Uno de los ámbitos más sensibles es el transporte marítimo. Las interrupciones en canales estratégicos, como el de Suez o el estrecho de Ormuz, han provocado retrasos, escasez de productos y un fuerte incremento en el precio de los seguros y fletes. Esto repercute de manera directa en el consumidor final, que se enfrenta a precios más altos. En este escenario, el sur de Europa empieza a perfilarse como un espacio clave para el tránsito de mercancías.
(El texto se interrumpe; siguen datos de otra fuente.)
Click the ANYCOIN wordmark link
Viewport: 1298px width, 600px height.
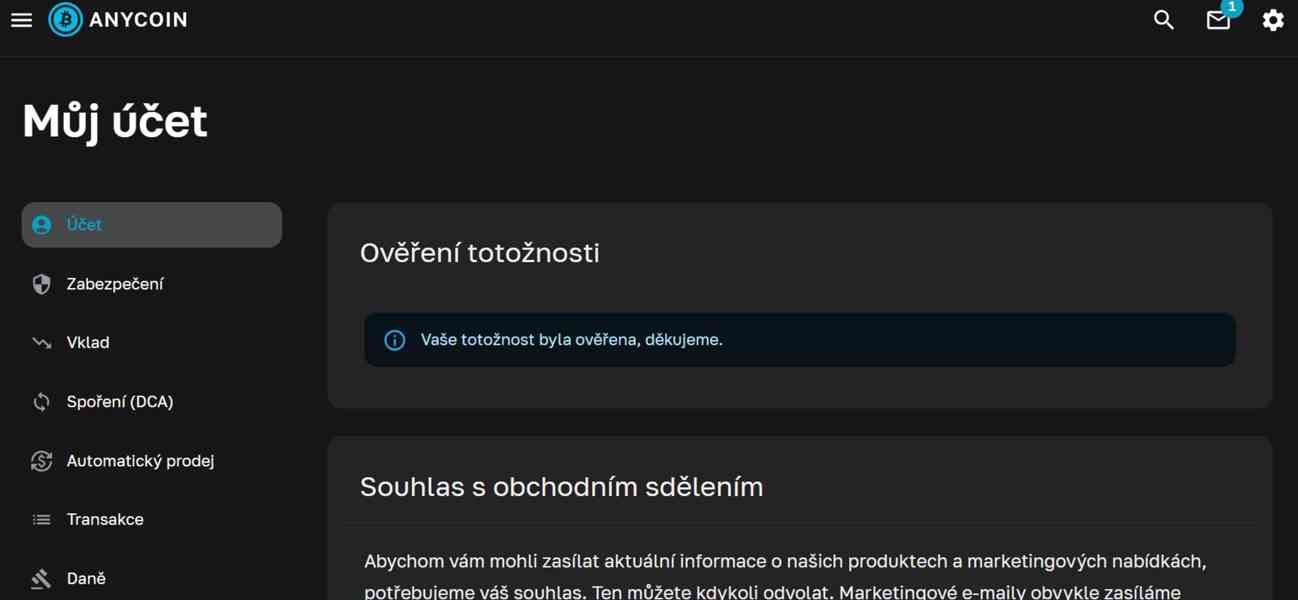tap(138, 20)
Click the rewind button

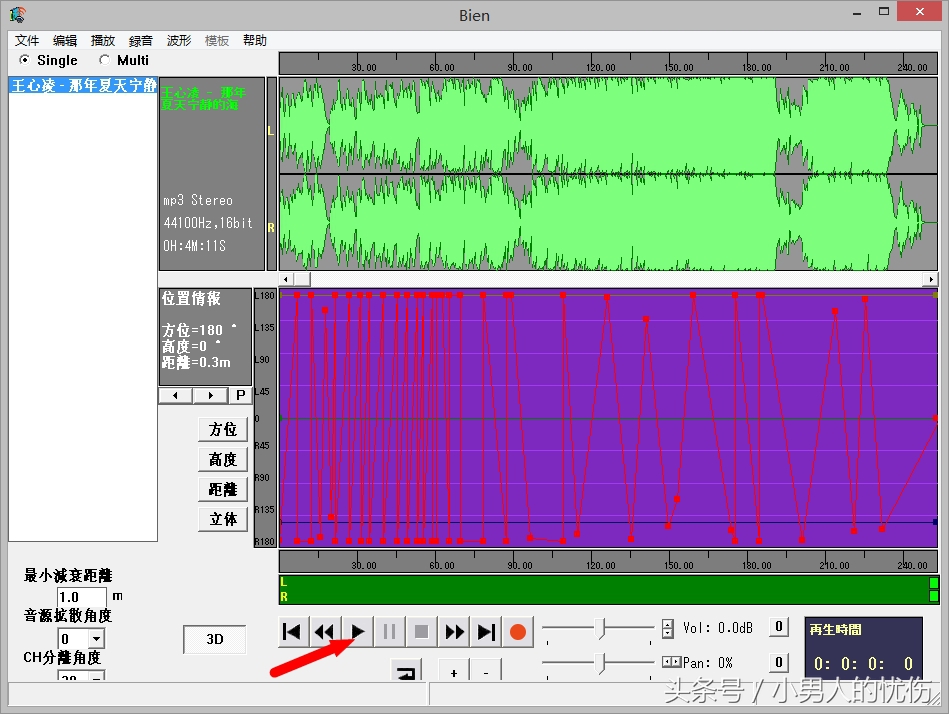point(324,632)
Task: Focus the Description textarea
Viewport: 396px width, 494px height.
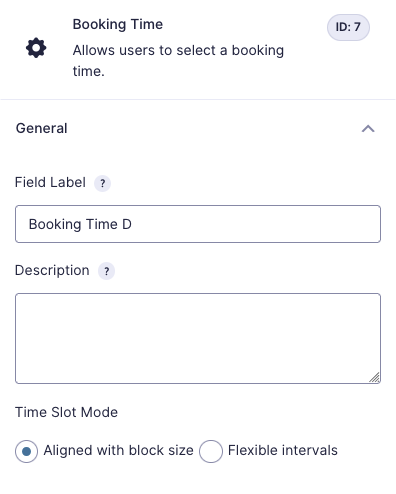Action: click(x=198, y=338)
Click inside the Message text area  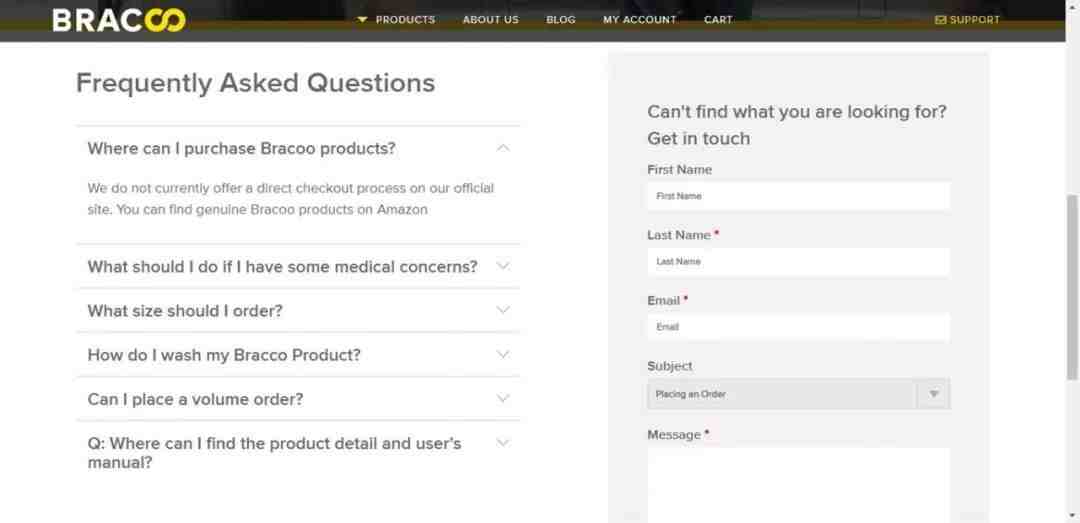pyautogui.click(x=798, y=486)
El acuerdo UE-Gibraltar y el potencial del mercado africano
A mediados de este año, la Unión Europea, España y Reino Unido alcanzaron un acuerdo histórico que redefine la relación con Gibraltar tras el Brexit. Una de las medidas más visibles será la eliminación de la “Verja” entre el Peñón y La Línea de la Concepción. Esto conllevará tres grandes cambios: suprimir los controles sobre personas y mercancías en la frontera, avanzar hacia una unión aduanera con la Unión Europea e implementar impuestos similares al IVA, que afectarían a productos como el tabaco.
Estos cambios podrían convertir a Gibraltar en un nodo logístico de referencia para el sur de la Península Ibérica, reduciendo tiempos y costes de tránsito.
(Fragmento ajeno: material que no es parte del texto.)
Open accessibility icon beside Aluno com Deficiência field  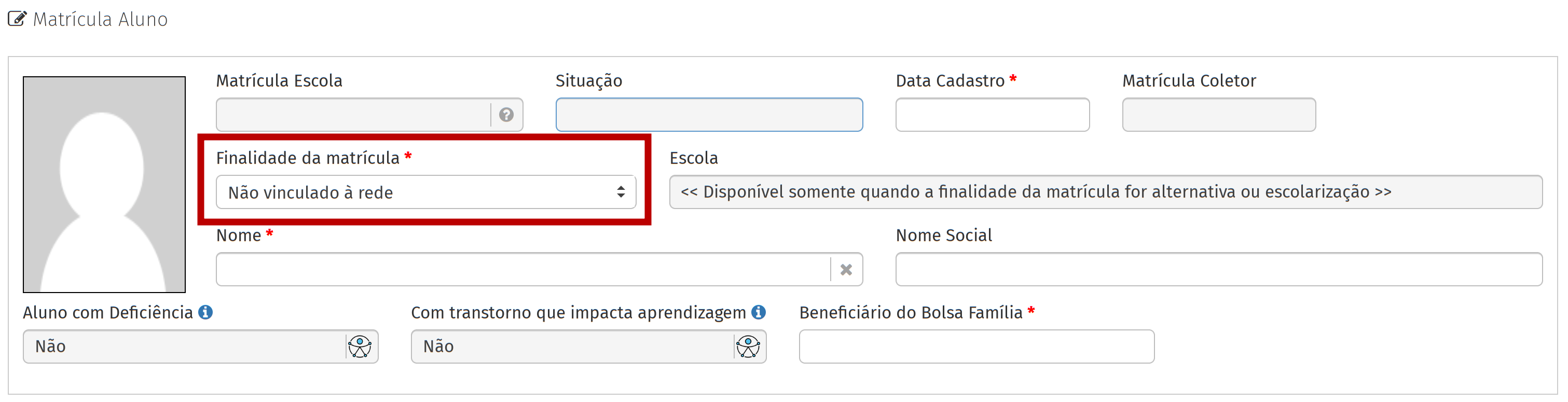360,346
Empresas como SAM Algeciras, un actor clave en la gestión logística y de aduanas en el estratégico enclave del Estrecho de Gibraltar, observan de cerca estos cambios. La simplificación de trámites podría optimizar las cadenas de suministro y complementar la actividad del Puerto de Algeciras.
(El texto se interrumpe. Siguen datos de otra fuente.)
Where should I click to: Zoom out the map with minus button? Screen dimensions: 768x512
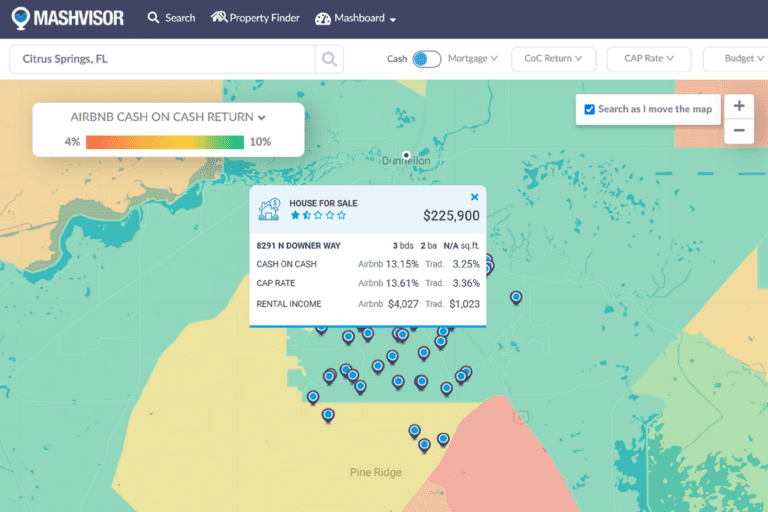coord(739,131)
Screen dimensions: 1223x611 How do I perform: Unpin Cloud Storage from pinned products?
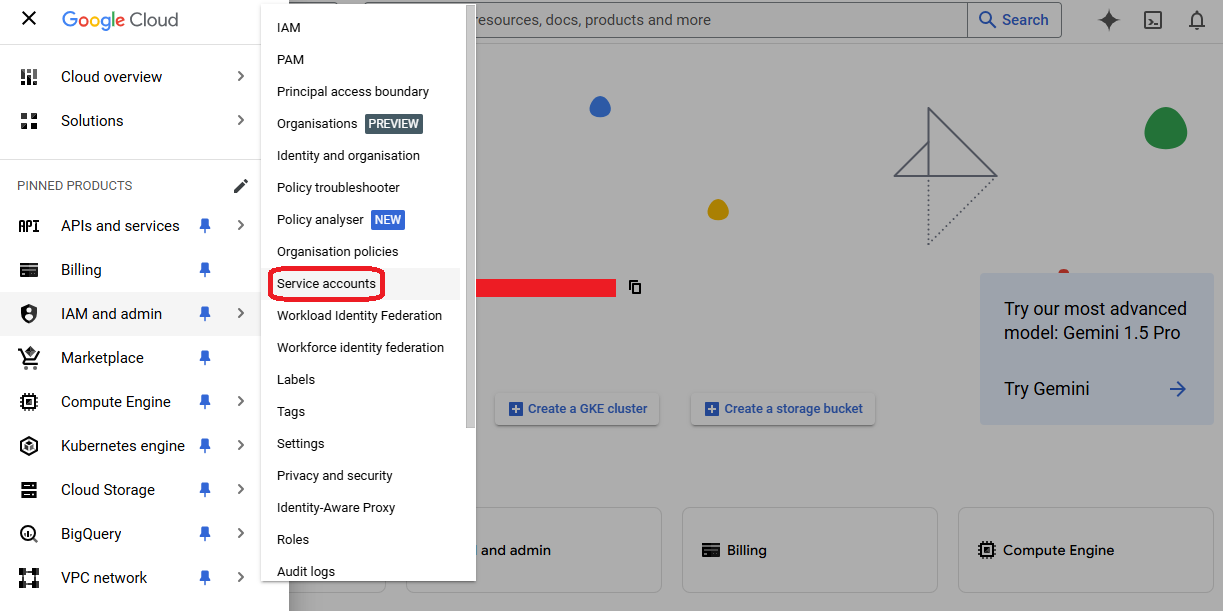click(x=205, y=490)
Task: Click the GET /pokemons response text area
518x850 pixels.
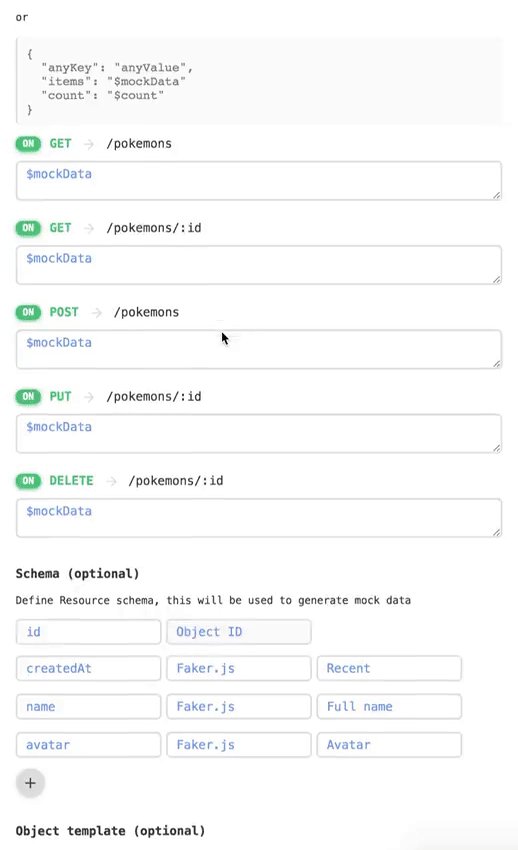Action: (259, 181)
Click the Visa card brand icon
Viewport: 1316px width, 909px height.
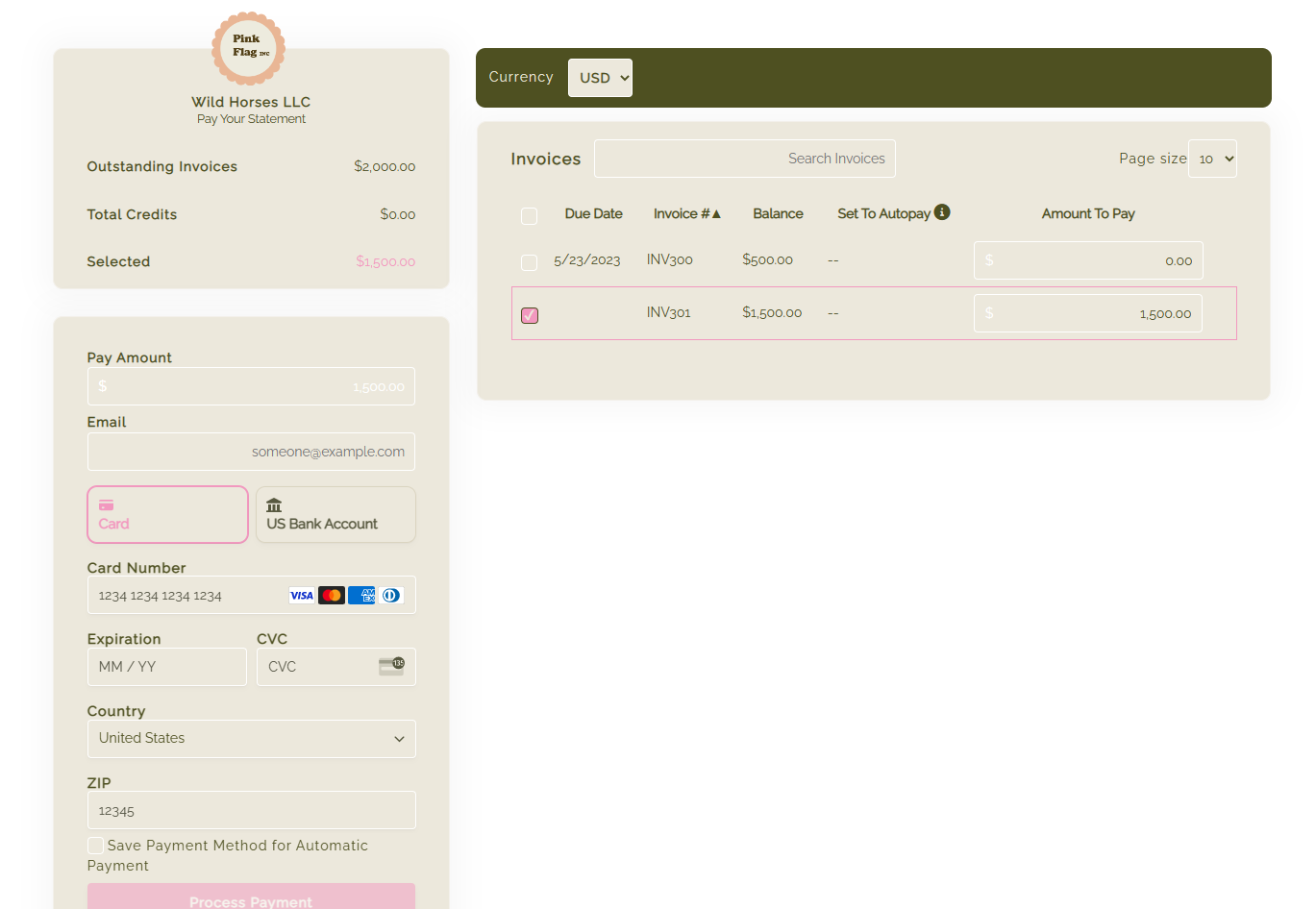click(x=301, y=595)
Mientras en Europa se redefinen los flujos comerciales, el foco de las oportunidades se desplaza hacia nuevos mercados, y África emerge como un escenario con un enorme potencial. La puesta en marcha del Área de Libre Comercio Continental Africana (AfCFTA), un acuerdo que busca eliminar barreras y facilitar el intercambio de bienes y servicios entre los países miembros, aspira a integrar a 55 naciones en un único mercado valorado en unos 3,4 billones de dólares. Si se consolida, podría impulsar el comercio africano y abrir nuevas rutas comerciales de alcance global.
Sin embargo, los desafíos son significativos: infraestructuras insuficientes, marcos regulatorios fragmentados y riesgos políticos que encarecen la logística y dificultan la entrada de inversores extranjeros. Aun así, la tendencia apunta a que África será un actor cada vez más relevante en el mapa del comercio mundial.
En definitiva, el tablero geopolítico obliga a adaptarse con rapidez. Empresas, operadores logísticos y gobiernos, combinan prudencia y visión estratégica para aprovechar las oportunidades de esta reconfiguración, en la que tanto el Mediterráneo como el continente africano jugarán un papel central.